**WHAT TO WORK ON**
Copy exactly the lines that run from the one containing "[Buka Kolom Pencarian] (1532, 66)" through the end of the entries, both ends included.

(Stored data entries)
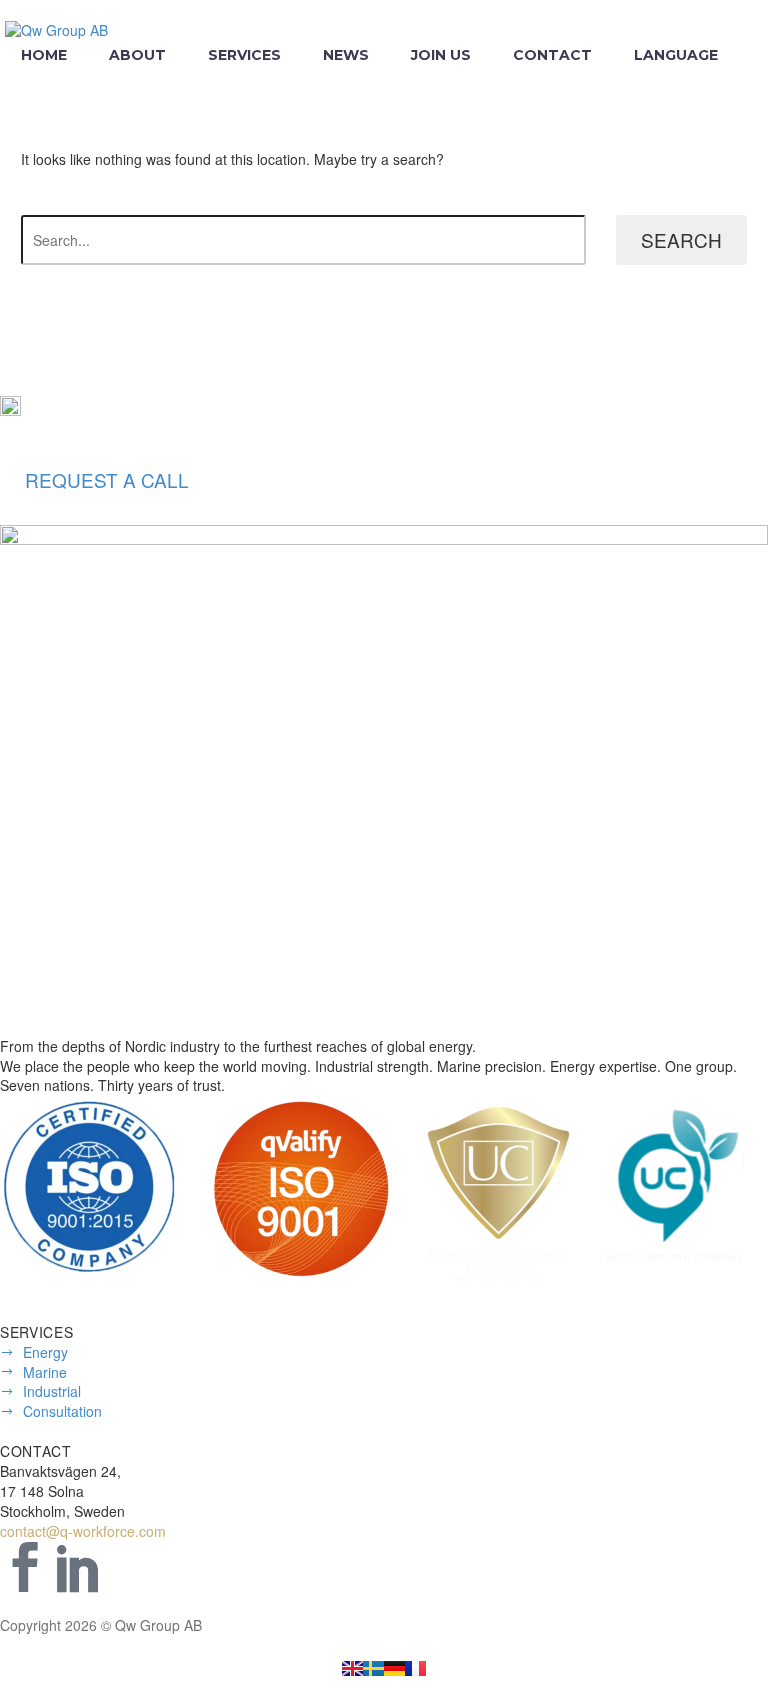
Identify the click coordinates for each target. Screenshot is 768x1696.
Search (681, 239)
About (137, 55)
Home (44, 55)
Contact (552, 55)
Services (244, 55)
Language (676, 55)
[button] (107, 480)
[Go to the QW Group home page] (352, 1666)
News (346, 55)
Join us (441, 55)
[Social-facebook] (25, 1567)
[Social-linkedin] (79, 1567)
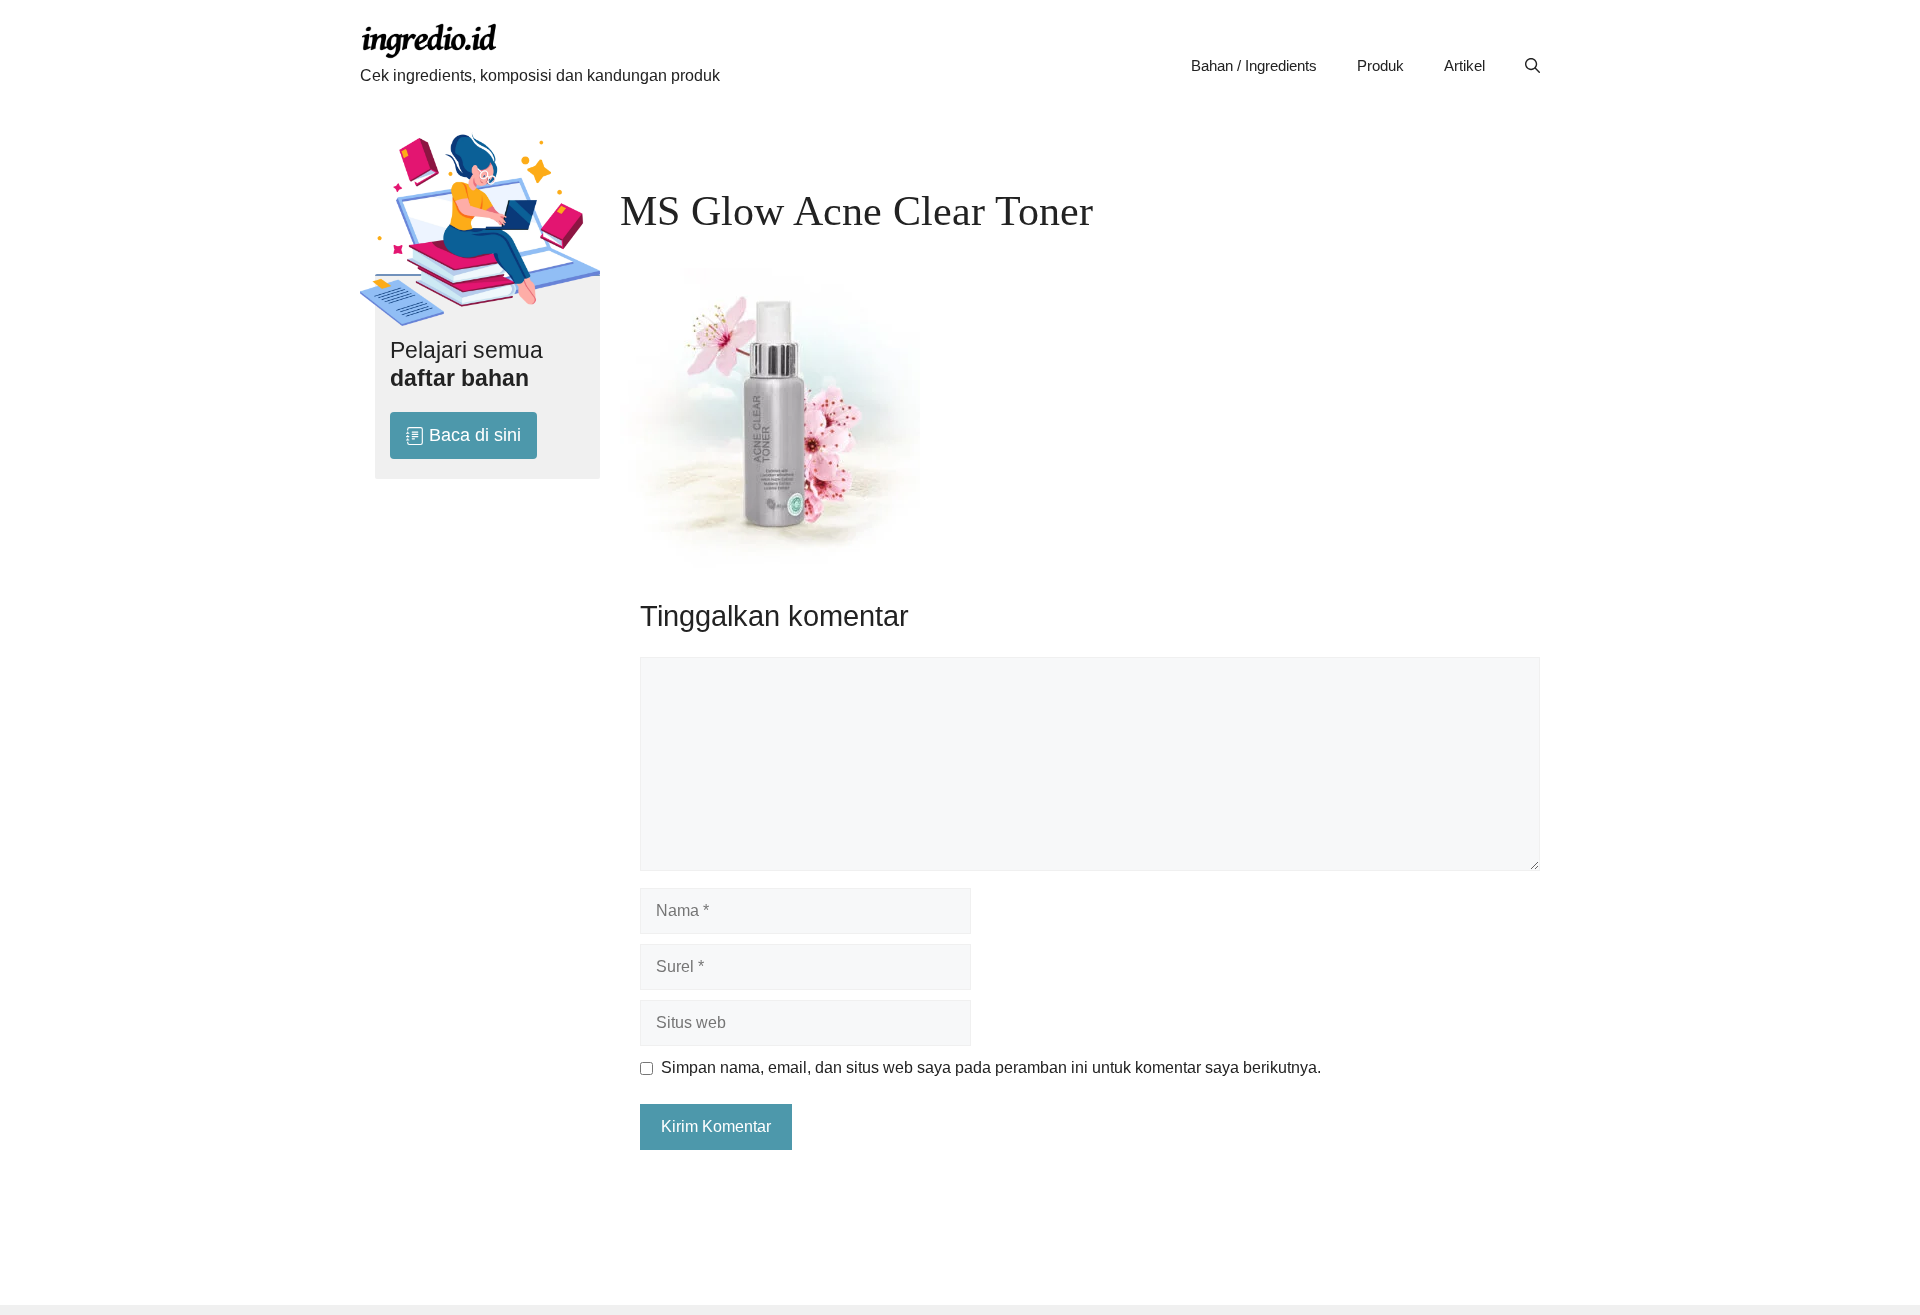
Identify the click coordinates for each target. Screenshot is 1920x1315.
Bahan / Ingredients (1254, 65)
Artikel (1464, 65)
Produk (1380, 65)
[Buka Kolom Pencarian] (1532, 66)
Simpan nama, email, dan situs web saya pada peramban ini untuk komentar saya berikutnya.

**ANSWER BOX**
[Buka Kolom Pencarian] (1532, 66)
Simpan nama, email, dan situs web saya pada peramban ini untuk komentar saya berikutnya.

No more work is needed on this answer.